Connecticut PCAs Granted Collective Bargaining Rights
Connecticut Governor Dannel Malloy (D) signed a law on May 14 allowing a newly formed union of personal care attendants (PCAs) to collectively bargain with the state for better wages and benefits.
“This is what we needed,” Cassandra Parkman, a PCA from Manchester, told In These Times. “We stand alone, we don’t really have a voice and now we’re able to come together and have guidance in how to get the things we need — you know, health insurance, better living wages.”
The current pay ceiling for the state’s PCA Waiver program is a little more than $13 an hour.
The union, which formed in late March, is comprised of PCAs who provide Medicaid-funded services and supports to elders and people with disabilities. The PCAs are employed by individual consumers but are paid by the state.
Malloy had opened the door to the unionization of Connecticut’s PCAs last year, when he signed an executive order allowing both PCAs and day care workers associated with the state’s Care for Kids program to form unions.
While many have lauded the governor’s action, both the collective bargaining bill and the original executive order authorizing unionization have been the target of some criticism.
State Senator Joe Markley (R), for example, said that he opposed unionization rights on behalf of people with disabilities, including one woman who told him that “neither I nor my attendants want to have a union come between us. We have a good relationship, we work things out for ourselves, and it’s not necessary.”
Connecticut becomes the sixth state to allow state-funded home care workers to bargain collectively.

Material supplied —
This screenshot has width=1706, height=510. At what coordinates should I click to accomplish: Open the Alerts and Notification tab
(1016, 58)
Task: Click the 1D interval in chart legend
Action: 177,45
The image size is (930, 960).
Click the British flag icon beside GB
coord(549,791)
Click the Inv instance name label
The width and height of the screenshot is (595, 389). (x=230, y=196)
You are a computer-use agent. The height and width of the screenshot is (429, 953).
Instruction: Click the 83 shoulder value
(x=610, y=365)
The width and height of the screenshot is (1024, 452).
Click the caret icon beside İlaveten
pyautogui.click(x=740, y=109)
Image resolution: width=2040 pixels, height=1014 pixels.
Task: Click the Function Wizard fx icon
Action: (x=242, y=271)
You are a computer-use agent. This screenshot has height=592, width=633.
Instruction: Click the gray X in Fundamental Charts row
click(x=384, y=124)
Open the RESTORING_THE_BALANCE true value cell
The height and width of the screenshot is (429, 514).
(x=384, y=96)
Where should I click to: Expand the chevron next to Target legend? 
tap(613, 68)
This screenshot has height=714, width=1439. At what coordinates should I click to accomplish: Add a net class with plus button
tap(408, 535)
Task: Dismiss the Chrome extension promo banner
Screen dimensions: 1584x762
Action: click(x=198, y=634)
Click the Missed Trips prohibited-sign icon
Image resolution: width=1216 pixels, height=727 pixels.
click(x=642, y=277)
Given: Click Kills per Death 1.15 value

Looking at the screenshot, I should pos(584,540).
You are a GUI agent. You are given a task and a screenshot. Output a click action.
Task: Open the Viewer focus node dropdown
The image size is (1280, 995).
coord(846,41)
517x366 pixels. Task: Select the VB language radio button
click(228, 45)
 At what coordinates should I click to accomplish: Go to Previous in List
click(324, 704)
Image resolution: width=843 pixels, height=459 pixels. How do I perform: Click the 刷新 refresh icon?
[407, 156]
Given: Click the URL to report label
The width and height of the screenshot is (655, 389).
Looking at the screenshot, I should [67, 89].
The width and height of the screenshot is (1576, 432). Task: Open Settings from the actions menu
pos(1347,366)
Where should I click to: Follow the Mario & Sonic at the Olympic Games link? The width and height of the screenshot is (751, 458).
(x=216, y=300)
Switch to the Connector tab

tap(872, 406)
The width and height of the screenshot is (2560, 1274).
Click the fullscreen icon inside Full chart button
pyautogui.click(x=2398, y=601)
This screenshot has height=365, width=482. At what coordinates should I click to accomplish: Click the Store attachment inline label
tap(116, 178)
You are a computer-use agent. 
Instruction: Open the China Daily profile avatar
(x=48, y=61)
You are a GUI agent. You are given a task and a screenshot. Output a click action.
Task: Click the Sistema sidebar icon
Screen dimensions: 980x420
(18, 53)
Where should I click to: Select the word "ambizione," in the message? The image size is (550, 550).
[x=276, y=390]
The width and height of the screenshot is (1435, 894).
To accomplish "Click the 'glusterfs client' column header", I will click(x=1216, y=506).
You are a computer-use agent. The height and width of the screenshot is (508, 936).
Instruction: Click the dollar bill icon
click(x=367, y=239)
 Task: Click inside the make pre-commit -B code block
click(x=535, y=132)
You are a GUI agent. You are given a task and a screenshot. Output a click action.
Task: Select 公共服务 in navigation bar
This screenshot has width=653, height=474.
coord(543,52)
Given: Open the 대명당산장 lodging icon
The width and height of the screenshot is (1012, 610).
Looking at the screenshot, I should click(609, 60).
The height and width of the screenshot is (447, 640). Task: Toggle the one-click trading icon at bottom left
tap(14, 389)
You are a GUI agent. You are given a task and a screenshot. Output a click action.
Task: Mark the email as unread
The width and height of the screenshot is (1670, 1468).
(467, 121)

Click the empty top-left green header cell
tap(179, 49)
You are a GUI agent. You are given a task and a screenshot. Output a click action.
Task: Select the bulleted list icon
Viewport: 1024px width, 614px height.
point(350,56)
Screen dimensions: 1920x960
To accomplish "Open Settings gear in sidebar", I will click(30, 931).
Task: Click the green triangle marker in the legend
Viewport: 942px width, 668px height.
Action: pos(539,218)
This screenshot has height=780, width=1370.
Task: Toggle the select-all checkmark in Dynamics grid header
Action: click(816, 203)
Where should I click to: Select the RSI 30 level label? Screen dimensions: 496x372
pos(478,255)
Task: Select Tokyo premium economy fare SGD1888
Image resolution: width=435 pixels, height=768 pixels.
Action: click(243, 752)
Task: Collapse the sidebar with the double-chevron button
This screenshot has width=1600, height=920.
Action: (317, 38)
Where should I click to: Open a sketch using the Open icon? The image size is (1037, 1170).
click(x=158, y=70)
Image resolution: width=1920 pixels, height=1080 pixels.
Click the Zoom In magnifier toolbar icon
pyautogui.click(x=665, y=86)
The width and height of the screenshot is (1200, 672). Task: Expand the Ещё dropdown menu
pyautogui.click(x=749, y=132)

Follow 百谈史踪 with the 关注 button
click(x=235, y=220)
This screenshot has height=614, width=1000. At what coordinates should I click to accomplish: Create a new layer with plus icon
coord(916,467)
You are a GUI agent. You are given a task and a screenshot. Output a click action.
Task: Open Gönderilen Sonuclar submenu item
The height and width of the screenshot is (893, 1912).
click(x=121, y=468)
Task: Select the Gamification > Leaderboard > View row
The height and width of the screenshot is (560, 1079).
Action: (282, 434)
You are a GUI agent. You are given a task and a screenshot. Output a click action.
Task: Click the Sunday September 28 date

Activity — Retype the passage of the Connecticut PCA article from "Connecticut PCAs Granted" to "by the state.".

Solution —
Connecticut PCAs Granted Collective Bargaining Rights
Connecticut Governor Dannel Malloy (D) signed a law on May 14 allowing a newly formed union of personal care attendants (PCAs) to collectively bargain with the state for better wages and benefits.
“This is what we needed,” Cassandra Parkman, a PCA from Manchester, told In These Times. “We stand alone, we don’t really have a voice and now we’re able to come together and have guidance in how to get the things we need — you know, health insurance, better living wages.”
The current pay ceiling for the state’s PCA Waiver program is a little more than $13 an hour.
The union, which formed in late March, is comprised of PCAs who provide Medicaid-funded services and supports to elders and people with disabilities. The PCAs are employed by individual consumers but are paid by the state.